Differences in the physiological response to treatment, such as dietary intervention, has led to the development of precision approaches in nutrition and medicine to tailor treatment for improved benefits to the individual. One such approach is to identify metabotypes, i.e., groups of individuals with similar metabolic profiles and/or regulation. Metabotyping has previously been performed using e.g., principal component analysis (PCA) on matrix data.

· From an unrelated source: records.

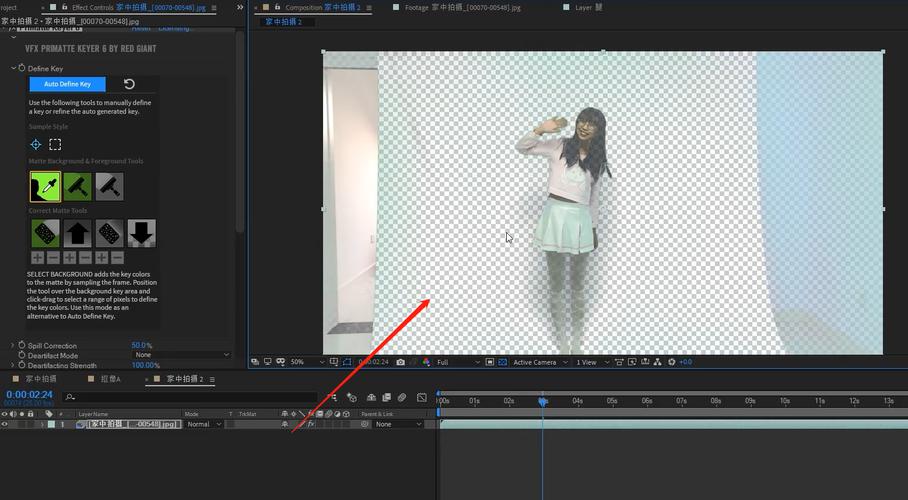908x500 pixels.
Task: Switch to the 抠像A timeline tab
Action: [110, 380]
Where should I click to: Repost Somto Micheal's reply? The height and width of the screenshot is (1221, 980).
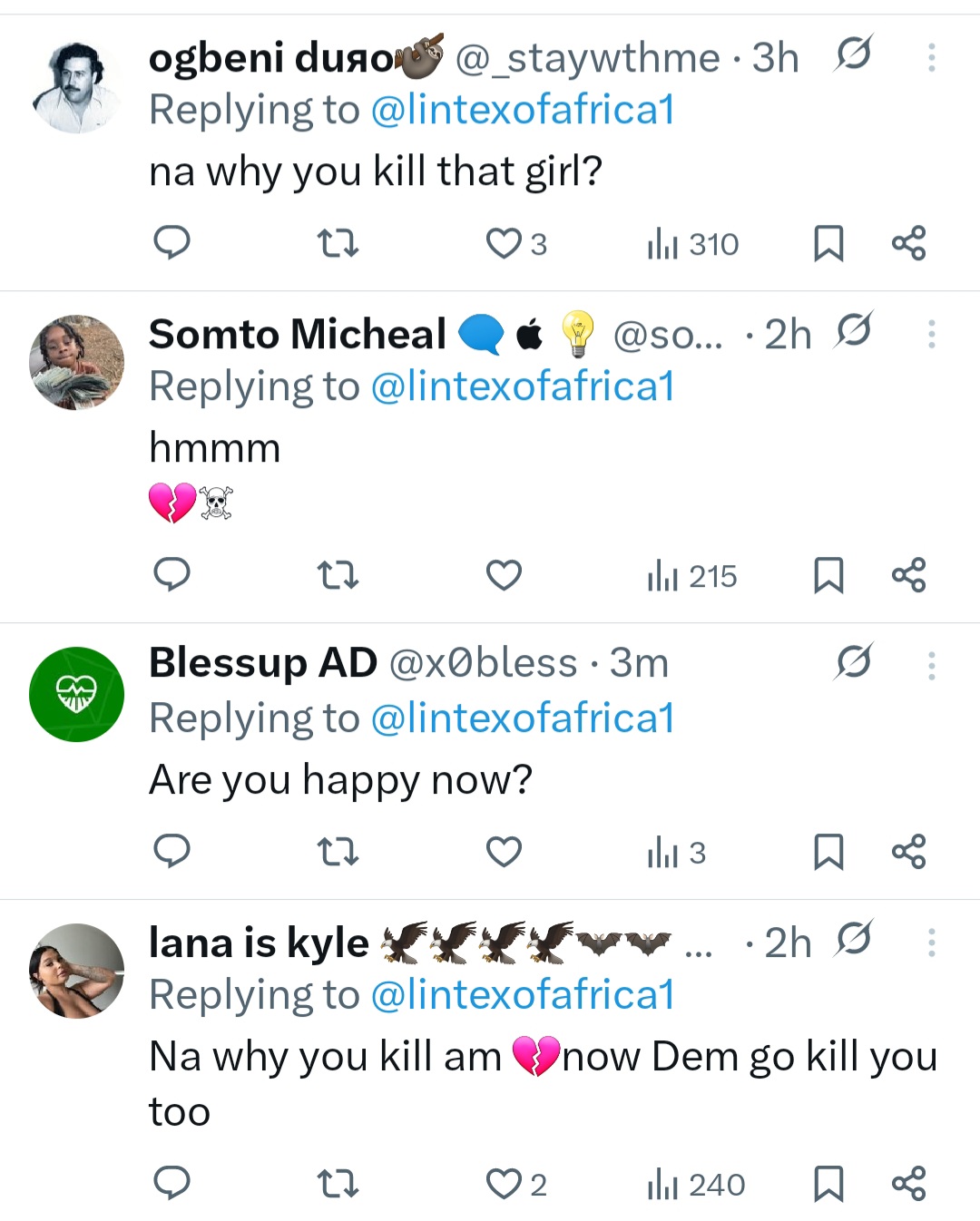338,575
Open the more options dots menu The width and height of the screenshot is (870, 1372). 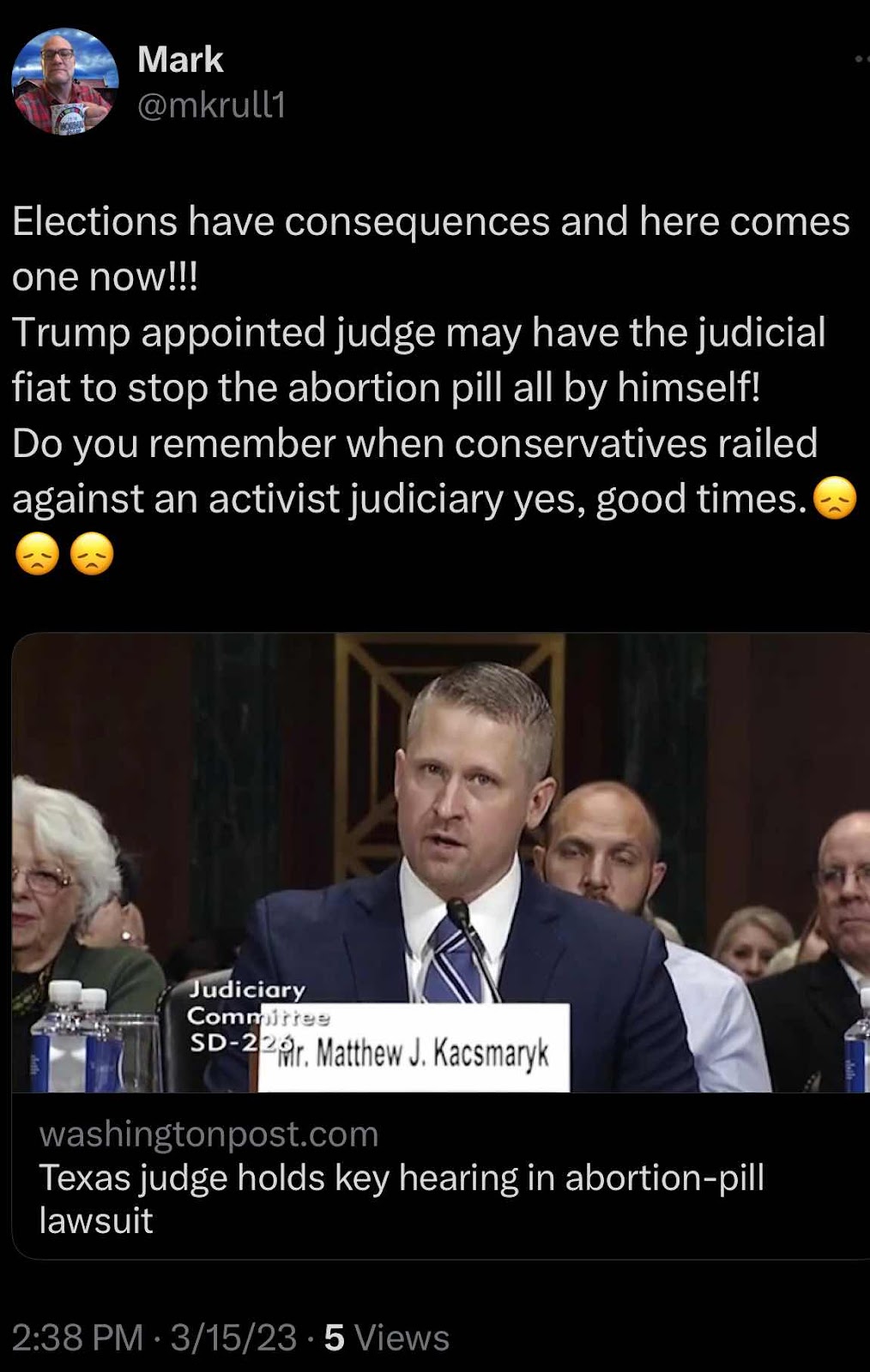pyautogui.click(x=861, y=60)
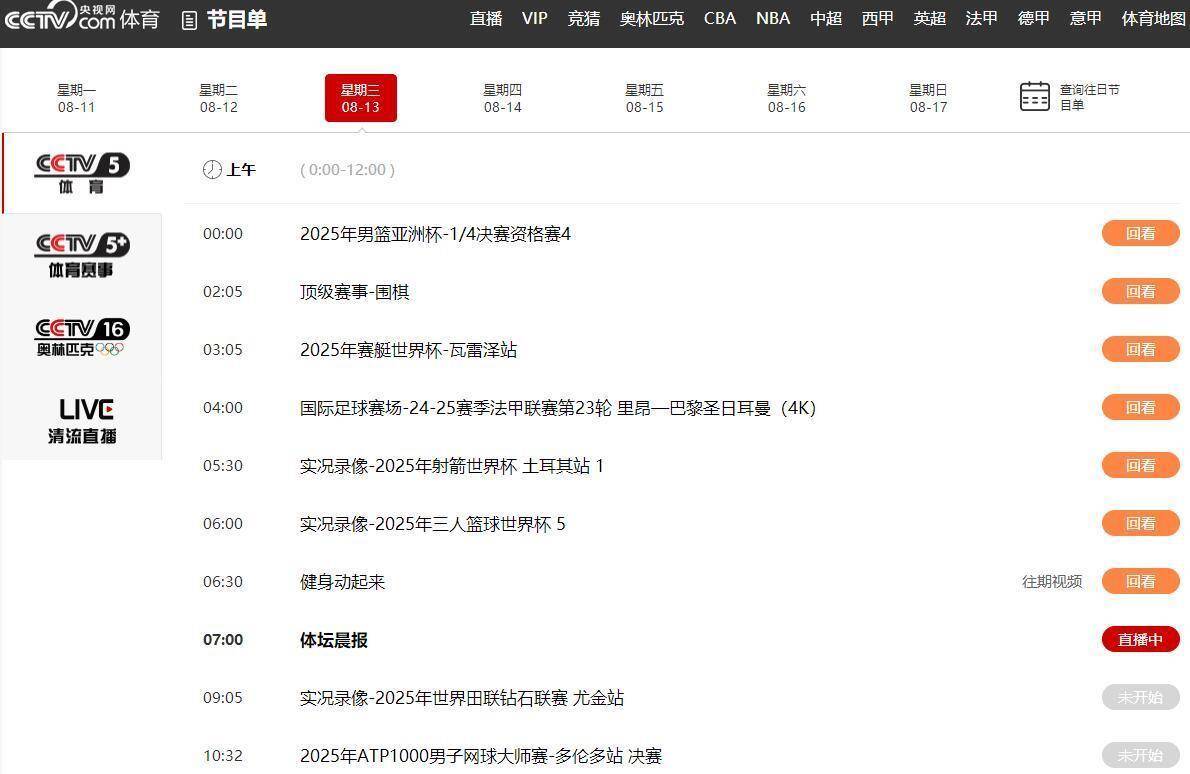Click 往期视频 link for 健身动起来

[1051, 582]
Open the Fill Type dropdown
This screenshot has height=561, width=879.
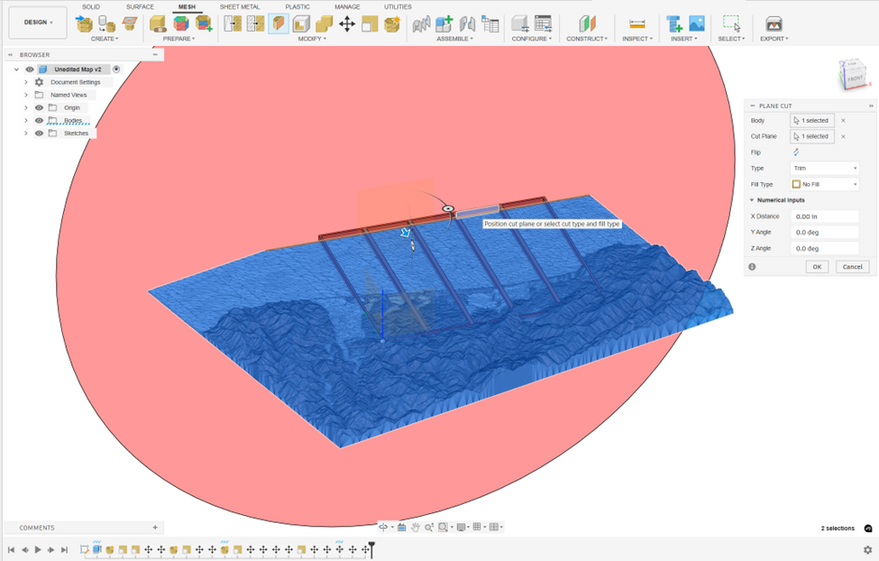tap(825, 184)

However, metabotyping methods suitable for more complex experimental designs such as repeated measures or cross-over studies are needed.

Results

We have developed a metabotyping method for tensor data, based on CANDECOMP/PARAFAC (CP) tensor decomposition. Metabotypes are inferred from CP scores using k-means clustering, and robustness is evaluated using bootstrapping of metabolites. As a proof-of-concept, we identified metabotypes from metabolomics data where 79 metabolites were analyzed in 8 time points postprandially in 17 overweight men that underwent a three-arm dietary crossover intervention. Two metabotypes were found, characterized by differences in amino acid metabolite concentration, that were differentially associated with baseline plasma creatinine (p = 0.007) and with the baseline metabolome (p = 0.004). These results suggest that CP decomposition provides a viable approach for metabotype identification directly from complex, high-dimensional data with improved biological interpretation compared to the more simplistic PCA approach. A simulation study together with results from measured data concluded that several preprocessing methods should be taken into consideration for CP-based metabotyping on complex tensor data.